I have likewise appealed to the consciences of government leaders and agents many times in these past few months. Now I would like to say a few words about transfiguring ourselves to be more like Jesus Christ.
As migrants and refugees are marginalized and mistreated, we remember they are not alone in their trials. After centuries of enslavement, generations of African Americans in this country endured the inhumanity of racial segregation and discrimination, the denial of basic human rights, and violence by the hardened hearts of government officials and the culture. During the struggle for civil rights, Dr. King and other advocates for justice were also treated to jailings, fire hoses, vicious dogs, and beatings with clubs by police.
It would be understandable according to the way of the world if those who have suffered so were to respond in kind with violence, but Saint Óscar and Dr.

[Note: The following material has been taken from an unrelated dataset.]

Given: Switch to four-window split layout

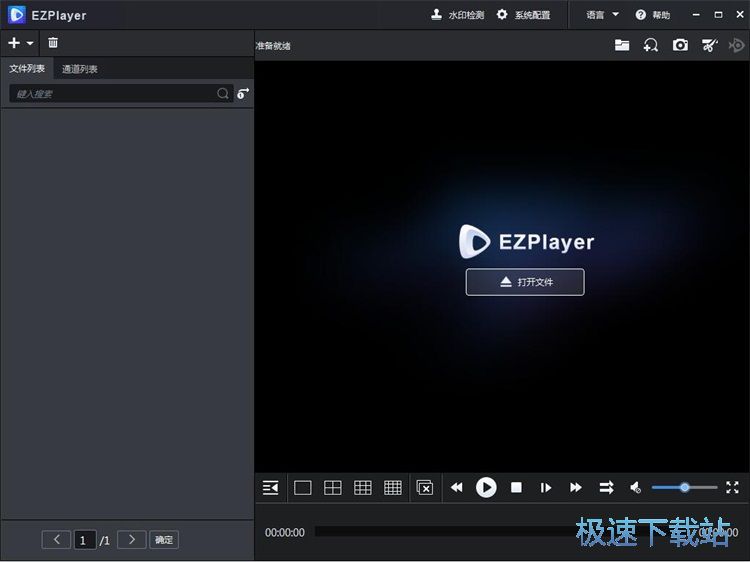Looking at the screenshot, I should [x=333, y=488].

King were of one mind in urging instead the way of Jesus Christ, who not only said “love your neighbor,” but “love your enemies” and “pray for your persecutors.” As the immigrant community today faces innumerable unjust hardships, Jesus’ message of love as the way to justice is the way we must also follow.
“Men must see that force begets force, hate begets hate, toughness begets toughness. And it is all a descending spiral, ultimately ending in destruction for all and everybody,” Dr. King understood. Hate “is even more tragic, it is even more ruinous and injurious to the individual who hates. [It] is a cancer that gnaws away at the very vital center of your life and your existence.”
If we succumb to “an eye for an eye” retaliation in response to the injustices imposed on migrants and refugees, it will only end badly. Instead, “somebody must have sense enough and morality enough to cut off the chain of hate and the chain of evil in the universe. And you do that by love” even though you are being mistreated, as Dr. King said, meaning the kind of love that holds no resentments and seeks the good of the other, even the oppressor. You see, “love has within it a redemptive power. And there is a power there that eventually transforms individuals,” he explained, and “through the power of this love, somewhere men of the most recalcitrant bent will be transformed. And then we will be in God’s kingdom.”
Yes, we must “listen to Him” because Jesus’ way is the only way. Dr. King was right in saying that “it is love that will save our world and our civilization.” It may not be easy, and it may take time, but it is the only way we can make a reality the dream that he spoke of in his 1963 speech at the Lincoln Memorial – a dream we should all work for – of transforming “the jangling discords of our nation into a beautiful symphony of brotherhood…If America is to be a great nation, this must become true.”
(Bishop Evelio Menjivar is an auxiliary bishop of the Roman Catholic Archdiocese of Washington.)